The aim of this paper was to measure the posterior fossa (PF) volume increase resulting from a givensized occipital craniectomy in Chiari malformation Type I surgery and to analyze its correlations with the PF size and the treatment response, with the perspective of tailoring the amount of bone removal to the patient-specific PF dimensions.

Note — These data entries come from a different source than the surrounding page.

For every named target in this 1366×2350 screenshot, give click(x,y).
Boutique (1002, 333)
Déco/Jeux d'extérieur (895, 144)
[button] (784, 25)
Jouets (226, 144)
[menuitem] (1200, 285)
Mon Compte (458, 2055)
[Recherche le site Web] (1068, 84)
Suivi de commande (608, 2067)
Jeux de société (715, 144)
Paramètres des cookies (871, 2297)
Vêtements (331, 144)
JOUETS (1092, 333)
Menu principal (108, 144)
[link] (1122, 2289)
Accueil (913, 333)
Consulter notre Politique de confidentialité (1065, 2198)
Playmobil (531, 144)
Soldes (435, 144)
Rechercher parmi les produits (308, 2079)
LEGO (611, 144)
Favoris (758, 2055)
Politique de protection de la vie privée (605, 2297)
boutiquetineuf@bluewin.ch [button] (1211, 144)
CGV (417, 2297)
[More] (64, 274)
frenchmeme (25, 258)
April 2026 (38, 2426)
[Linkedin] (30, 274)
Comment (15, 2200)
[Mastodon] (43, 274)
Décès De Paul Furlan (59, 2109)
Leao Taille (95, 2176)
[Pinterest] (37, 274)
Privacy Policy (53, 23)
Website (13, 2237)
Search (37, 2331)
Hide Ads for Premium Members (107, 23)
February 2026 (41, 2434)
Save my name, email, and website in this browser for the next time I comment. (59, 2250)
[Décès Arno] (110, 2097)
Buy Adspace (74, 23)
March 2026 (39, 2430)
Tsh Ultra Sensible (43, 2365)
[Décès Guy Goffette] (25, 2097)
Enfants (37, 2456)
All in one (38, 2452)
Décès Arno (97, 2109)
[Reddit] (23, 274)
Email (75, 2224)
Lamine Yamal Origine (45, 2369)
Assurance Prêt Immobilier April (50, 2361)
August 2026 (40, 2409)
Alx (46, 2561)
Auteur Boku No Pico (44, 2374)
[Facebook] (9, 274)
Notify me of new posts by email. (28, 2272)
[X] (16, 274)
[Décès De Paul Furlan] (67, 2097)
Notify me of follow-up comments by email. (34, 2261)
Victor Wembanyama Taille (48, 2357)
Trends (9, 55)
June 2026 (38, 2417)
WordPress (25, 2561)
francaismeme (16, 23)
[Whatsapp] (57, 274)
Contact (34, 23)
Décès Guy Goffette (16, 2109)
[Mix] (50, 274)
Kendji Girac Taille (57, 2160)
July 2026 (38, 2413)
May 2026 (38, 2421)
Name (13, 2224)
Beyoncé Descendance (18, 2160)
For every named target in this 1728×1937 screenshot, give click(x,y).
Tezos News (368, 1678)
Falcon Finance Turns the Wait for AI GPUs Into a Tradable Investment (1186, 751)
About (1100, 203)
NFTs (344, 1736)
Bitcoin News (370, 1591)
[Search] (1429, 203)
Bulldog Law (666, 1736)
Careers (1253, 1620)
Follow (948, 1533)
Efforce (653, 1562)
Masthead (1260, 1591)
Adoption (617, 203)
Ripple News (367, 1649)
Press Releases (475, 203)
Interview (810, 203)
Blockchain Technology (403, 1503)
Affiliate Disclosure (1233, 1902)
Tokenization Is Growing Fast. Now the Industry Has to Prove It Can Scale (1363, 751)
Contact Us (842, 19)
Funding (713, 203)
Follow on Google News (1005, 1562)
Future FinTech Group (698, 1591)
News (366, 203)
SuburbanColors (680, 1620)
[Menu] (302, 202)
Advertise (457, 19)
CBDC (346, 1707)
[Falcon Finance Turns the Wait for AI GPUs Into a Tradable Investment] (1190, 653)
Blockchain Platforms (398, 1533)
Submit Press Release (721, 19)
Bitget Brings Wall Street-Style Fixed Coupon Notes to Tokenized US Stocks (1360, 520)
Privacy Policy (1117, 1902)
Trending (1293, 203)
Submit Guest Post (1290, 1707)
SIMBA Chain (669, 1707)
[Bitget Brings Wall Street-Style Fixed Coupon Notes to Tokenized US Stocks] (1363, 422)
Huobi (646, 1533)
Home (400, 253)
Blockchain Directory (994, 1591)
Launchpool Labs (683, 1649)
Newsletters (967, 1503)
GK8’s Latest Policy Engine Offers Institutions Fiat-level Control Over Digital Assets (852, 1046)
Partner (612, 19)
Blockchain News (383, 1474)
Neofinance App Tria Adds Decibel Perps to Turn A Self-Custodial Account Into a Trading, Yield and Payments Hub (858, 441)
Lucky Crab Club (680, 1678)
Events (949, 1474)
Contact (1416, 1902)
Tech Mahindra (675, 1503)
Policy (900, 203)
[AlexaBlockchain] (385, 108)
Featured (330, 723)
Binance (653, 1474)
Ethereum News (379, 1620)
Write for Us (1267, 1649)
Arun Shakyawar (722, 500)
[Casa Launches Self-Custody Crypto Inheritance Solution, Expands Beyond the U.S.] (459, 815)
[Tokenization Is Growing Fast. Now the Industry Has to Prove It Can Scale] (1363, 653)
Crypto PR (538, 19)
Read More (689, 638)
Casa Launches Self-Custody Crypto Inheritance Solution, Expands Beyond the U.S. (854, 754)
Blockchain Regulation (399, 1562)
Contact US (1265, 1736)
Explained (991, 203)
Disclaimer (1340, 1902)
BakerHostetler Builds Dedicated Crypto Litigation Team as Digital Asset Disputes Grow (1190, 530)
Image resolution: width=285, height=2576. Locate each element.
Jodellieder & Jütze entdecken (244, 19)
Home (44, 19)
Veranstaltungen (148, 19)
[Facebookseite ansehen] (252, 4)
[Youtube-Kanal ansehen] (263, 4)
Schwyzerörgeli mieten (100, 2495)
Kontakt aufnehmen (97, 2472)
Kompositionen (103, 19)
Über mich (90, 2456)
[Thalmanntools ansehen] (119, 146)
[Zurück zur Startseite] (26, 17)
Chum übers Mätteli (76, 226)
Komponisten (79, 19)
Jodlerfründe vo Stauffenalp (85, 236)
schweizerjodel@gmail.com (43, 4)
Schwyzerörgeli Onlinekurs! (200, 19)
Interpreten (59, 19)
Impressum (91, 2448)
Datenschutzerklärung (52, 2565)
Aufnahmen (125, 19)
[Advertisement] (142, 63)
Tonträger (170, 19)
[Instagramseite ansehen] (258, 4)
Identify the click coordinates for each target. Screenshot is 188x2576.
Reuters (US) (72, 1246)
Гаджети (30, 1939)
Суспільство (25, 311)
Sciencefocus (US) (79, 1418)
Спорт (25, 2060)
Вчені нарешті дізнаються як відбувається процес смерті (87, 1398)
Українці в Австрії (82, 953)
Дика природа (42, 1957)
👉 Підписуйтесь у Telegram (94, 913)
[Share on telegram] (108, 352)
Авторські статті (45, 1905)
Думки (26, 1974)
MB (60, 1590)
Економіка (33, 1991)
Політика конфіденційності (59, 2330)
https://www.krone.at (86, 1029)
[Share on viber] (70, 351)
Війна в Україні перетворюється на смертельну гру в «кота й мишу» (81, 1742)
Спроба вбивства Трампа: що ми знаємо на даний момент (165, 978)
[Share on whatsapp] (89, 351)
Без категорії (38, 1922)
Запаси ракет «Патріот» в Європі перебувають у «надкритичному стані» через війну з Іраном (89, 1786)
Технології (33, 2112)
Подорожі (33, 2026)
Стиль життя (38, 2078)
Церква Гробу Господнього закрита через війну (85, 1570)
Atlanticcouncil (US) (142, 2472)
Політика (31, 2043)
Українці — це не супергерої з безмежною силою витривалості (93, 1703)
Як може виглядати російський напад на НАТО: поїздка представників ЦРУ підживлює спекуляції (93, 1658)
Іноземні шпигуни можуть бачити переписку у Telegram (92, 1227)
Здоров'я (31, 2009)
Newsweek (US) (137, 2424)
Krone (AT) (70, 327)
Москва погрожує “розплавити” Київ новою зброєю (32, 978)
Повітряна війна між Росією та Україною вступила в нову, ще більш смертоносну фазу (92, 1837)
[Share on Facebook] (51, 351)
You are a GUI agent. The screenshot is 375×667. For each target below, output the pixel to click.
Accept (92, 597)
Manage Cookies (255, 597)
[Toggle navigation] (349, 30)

Methods. Between January 2005 and June 2006, 11 adult patients with symptomatic Chiari malformation Type I underwent a standardized PF decompression. A prospective evaluation with clinical examination, functional grading, and MR imaging measurement protocols was performed pre- and postoperatively. A method is reported for the measurement of PF volume (PFV) after surgery. The degree of PFV increase was compared with the preoperative size of the PF and with the clinical outcome.
Results. All 11 patients improved postoperatively, with complete and partial recovery in 4 and 7 patients, respectively. No postoperative complication occurred after a mean follow-up period of 45 months. The mean relative increase in PFV accounted for 10% (range 1.5%–19.7%) of the initial PFV; the increase was greater in cases in which the PF was small (r = -0.52, p = 0.09) and the basiocciput was short (r = -0.37, p = 0.2). A statistically significant positive correlation was found between the degree of PFV increase and the treatment response (p = 0.014); complete recovery was observed with a PFV increase of 15% and partial recovery with an increase of 7%.
Conclusions. The treatment response is significantly influenced by the degree of PFV increase, which is dependent on the size of the PF and the extent of the craniectomy, suggesting that the optimal patient-specific PFV increase could be predicted on the basis of preoperative MR imaging and enhancing the perspective that the craniectomy size could be tailored to the individual PFV.